begin Source document

In April, 1973, seven months after the parties executed the note and deed, and from then until the end of January, 1975, a new concept and a new terminology in the banking community came into existence with the creation of a "dual rate" or "two-tier" prime rate, by reason of the creation of a new rate, called the "small business prime rate." This small business rate, a lower interest rate, under the criteria issued in April, 1973, by the committee on interest and dividends of the federal pay board, was available to the small borrower. A small borrower was defined as one who borrowed less than $350,000 and who had assets of $1,000,000 or less. In the present case, the*401 defendant, Highland Park, Inc., borrowed $2,000,000, plus interest, and the value of the defendant's assets exceeded $1,000,000. Under the criteria established by the committee on interest and dividends of the federal pay board, Highland Park, Inc., would not have been considered a small borrower and, therefore, would not have been entitled to the small business rate.

After the creation of the "small business prime rate," what had previously been referred to simply as the "prime rate" was designated the "large business prime rate." The plaintiff borrowed exclusively on the basis of the "large business prime rate" and charged its borrowers on the same basis. From September, 1973, until February, 1975, interest payments were billed based upon the large business prime rate plus 3 percent. During that period of time, this prime rate fluctuated between 9 percent and 12 percent.

The mortgage deed contained a clause incorporating the note. The note provided that any default under the mortgage deed was a default under the note. The deed similarly provided that any default under the note was a default under the mortgage.

end Source document
begin Recorded information

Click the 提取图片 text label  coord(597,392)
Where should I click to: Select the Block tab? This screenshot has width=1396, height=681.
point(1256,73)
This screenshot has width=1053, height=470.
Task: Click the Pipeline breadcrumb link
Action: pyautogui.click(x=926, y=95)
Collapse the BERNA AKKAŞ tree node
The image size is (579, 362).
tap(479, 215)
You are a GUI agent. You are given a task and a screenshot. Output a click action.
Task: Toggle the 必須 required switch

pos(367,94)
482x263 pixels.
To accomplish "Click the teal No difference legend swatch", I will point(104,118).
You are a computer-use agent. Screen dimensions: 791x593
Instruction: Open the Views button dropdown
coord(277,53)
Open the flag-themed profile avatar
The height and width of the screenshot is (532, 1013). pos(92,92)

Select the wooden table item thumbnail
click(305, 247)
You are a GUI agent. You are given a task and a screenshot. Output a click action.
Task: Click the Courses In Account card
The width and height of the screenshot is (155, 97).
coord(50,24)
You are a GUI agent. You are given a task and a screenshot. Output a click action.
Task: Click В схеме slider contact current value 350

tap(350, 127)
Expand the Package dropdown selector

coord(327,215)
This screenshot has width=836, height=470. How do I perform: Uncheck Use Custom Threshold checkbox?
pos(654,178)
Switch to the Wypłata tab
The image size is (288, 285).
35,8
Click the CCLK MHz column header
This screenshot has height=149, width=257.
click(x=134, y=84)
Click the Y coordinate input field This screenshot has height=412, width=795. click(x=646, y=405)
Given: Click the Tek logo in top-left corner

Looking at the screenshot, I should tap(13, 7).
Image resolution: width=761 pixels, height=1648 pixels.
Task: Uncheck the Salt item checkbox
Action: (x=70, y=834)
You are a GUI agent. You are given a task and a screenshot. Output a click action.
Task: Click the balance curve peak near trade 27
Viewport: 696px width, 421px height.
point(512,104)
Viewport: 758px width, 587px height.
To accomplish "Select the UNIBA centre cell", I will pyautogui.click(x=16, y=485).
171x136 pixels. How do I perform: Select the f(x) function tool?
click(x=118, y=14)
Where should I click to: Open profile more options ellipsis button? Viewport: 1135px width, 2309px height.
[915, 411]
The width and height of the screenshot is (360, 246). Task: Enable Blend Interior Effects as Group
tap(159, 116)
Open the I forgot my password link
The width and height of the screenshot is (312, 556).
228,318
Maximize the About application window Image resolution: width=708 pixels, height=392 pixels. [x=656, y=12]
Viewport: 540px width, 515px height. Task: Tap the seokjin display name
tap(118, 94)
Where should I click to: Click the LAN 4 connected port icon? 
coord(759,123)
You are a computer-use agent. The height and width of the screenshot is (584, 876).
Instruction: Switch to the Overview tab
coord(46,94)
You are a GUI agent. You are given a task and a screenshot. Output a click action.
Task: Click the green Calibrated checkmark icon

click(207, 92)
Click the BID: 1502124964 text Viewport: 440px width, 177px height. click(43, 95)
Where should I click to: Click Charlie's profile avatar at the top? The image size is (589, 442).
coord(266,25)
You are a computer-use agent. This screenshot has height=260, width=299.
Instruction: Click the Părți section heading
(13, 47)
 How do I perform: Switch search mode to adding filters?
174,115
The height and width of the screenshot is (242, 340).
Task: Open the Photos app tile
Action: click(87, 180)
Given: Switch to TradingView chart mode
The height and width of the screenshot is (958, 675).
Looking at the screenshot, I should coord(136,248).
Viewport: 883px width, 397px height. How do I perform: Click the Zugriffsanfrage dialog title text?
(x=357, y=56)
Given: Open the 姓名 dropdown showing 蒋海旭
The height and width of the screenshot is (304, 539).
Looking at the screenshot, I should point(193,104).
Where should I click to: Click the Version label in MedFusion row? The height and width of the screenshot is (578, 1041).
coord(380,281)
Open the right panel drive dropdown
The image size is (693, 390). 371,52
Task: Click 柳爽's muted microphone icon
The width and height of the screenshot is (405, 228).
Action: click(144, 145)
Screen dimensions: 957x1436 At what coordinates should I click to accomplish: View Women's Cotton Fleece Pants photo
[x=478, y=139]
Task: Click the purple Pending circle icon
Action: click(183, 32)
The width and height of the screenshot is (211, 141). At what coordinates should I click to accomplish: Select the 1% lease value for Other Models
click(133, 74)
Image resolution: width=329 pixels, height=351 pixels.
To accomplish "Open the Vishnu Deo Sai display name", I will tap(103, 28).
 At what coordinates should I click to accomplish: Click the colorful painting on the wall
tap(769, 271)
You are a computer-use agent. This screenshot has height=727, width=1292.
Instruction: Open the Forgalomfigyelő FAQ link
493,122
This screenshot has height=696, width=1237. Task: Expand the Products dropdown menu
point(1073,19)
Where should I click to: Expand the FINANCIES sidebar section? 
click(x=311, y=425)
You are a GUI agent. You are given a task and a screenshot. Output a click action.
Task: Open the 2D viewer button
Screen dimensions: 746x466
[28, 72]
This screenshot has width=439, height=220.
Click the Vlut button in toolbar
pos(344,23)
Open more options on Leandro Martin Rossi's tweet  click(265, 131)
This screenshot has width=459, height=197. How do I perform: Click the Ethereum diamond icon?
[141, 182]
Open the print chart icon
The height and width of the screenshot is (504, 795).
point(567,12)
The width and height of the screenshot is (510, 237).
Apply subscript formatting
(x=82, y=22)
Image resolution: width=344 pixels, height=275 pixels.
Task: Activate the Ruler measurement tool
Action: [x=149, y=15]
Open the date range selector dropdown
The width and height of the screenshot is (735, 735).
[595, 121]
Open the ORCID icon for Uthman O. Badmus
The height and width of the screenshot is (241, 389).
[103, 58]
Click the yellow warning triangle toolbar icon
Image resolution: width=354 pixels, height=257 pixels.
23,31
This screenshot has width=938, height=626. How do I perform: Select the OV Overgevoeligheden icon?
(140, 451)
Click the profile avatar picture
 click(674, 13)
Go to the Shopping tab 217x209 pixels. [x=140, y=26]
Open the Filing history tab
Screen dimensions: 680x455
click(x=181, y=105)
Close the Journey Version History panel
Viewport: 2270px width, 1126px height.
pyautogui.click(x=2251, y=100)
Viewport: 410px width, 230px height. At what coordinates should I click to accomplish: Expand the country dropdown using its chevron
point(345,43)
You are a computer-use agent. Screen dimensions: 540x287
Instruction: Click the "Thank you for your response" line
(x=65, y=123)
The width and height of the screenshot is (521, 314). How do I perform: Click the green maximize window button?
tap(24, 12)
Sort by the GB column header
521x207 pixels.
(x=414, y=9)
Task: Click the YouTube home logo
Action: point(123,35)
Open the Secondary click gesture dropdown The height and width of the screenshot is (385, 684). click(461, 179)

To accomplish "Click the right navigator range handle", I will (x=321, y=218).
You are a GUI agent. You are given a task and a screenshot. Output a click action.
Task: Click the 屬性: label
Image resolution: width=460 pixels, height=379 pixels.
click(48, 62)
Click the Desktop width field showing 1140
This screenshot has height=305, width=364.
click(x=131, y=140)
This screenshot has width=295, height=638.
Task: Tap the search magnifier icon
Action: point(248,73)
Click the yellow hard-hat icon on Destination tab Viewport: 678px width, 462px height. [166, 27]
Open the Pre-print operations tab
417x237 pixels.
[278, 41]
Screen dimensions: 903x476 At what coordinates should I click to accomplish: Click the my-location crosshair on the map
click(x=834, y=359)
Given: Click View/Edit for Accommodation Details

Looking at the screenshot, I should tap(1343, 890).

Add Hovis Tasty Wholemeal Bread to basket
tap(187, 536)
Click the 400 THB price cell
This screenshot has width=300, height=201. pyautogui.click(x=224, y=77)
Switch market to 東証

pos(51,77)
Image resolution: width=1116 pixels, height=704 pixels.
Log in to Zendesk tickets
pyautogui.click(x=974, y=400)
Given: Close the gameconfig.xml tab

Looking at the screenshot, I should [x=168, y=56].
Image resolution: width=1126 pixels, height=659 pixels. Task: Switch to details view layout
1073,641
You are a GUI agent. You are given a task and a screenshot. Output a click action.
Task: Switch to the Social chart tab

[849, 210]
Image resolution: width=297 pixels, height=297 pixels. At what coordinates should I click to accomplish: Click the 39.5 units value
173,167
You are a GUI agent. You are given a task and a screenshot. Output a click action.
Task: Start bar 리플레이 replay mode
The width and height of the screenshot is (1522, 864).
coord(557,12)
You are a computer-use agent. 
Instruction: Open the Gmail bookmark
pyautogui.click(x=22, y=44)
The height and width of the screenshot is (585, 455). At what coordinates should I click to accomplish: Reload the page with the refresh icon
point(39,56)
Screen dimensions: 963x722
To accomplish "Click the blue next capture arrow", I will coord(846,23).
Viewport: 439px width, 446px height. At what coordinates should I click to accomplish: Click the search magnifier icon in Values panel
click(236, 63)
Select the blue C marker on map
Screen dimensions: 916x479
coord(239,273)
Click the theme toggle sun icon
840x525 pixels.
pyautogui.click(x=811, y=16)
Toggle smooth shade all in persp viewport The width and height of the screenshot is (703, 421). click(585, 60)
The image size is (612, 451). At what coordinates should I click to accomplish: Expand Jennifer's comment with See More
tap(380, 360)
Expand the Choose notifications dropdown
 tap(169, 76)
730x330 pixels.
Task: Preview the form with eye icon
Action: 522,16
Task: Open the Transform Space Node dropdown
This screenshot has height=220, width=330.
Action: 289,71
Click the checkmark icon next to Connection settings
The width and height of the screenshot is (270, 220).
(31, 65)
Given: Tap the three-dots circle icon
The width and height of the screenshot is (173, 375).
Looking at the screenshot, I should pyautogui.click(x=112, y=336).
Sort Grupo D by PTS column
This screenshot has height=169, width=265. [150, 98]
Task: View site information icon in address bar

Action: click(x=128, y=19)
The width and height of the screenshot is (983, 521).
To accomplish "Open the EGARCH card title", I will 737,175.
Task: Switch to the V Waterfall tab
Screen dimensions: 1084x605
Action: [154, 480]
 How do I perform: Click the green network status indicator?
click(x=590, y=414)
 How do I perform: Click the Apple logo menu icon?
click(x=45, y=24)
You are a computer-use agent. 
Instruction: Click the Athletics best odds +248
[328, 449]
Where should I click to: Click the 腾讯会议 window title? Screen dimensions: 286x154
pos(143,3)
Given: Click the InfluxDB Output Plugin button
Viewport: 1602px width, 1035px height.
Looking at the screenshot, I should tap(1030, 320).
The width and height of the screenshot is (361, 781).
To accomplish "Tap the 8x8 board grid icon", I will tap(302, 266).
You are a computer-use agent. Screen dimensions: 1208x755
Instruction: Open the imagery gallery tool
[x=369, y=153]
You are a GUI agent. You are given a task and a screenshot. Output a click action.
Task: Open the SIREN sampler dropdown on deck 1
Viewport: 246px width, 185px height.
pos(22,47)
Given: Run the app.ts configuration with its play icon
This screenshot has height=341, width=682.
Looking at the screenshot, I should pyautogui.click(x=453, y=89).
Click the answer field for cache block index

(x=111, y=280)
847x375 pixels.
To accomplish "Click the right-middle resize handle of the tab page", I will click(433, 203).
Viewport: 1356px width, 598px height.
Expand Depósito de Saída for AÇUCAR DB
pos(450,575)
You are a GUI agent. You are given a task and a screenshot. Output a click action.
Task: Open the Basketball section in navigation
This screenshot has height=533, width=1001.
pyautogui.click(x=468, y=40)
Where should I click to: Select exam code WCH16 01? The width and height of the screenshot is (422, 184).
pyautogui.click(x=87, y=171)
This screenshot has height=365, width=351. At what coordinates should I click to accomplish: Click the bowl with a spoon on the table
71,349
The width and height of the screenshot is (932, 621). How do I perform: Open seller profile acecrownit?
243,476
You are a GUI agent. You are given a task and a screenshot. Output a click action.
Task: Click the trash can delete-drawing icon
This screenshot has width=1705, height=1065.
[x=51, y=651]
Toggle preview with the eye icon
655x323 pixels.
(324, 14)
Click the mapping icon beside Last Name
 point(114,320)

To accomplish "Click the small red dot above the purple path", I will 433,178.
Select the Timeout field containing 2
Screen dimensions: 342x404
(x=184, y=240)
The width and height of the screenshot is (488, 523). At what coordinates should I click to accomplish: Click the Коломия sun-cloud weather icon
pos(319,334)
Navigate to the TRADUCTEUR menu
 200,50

end Recorded information

Problems:
a. From the court excerpt above, set down the stretch from "The mortgage deed contained" through "under the mortgage." word for word.
b. According to the court excerpt, what two conditions defined a small borrower?

Per-task answers:
a.
The mortgage deed contained a clause incorporating the note. The note provided that any default under the mortgage deed was a default under the note. The deed similarly provided that any default under the note was a default under the mortgage.

b. A small borrower was one who borrowed less than $350,000 and who had assets of $1,000,000 or less.